_Records excerpted from a collection_
▼▼▼
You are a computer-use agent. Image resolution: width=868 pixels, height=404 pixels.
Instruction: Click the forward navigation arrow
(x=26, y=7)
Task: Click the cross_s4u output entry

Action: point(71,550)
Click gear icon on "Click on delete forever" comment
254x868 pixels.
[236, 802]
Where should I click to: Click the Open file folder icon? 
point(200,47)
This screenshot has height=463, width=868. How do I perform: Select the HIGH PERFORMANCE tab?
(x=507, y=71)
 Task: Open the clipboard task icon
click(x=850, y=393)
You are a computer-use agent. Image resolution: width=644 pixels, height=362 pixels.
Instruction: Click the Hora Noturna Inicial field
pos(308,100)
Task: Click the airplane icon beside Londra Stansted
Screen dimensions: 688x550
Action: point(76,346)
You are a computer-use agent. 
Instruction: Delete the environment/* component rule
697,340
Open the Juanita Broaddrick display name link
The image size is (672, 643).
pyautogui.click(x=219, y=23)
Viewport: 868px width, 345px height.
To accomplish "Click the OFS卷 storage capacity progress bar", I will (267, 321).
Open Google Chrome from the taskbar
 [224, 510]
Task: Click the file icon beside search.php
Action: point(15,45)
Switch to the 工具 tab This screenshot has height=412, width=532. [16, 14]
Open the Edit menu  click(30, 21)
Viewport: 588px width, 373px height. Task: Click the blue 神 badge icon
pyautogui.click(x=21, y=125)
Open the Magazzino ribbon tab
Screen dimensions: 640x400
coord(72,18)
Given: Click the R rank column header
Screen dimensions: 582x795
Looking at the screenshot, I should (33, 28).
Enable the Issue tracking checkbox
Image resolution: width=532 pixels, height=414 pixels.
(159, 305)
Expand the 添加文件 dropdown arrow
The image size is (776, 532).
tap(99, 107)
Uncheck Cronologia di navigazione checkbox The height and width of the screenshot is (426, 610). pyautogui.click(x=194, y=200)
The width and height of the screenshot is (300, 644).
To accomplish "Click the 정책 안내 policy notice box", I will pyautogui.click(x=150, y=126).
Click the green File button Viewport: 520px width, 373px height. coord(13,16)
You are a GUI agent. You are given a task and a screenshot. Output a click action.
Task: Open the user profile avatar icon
▲▲▲
_TASK TO CARRY OUT_
From the entries, copy every line in which the word "will" occurs.

_TASK ANSWER_
To accomplish "Click the OFS卷 storage capacity progress bar", I will (267, 321).
To accomplish "Click the 정책 안내 policy notice box", I will pyautogui.click(x=150, y=126).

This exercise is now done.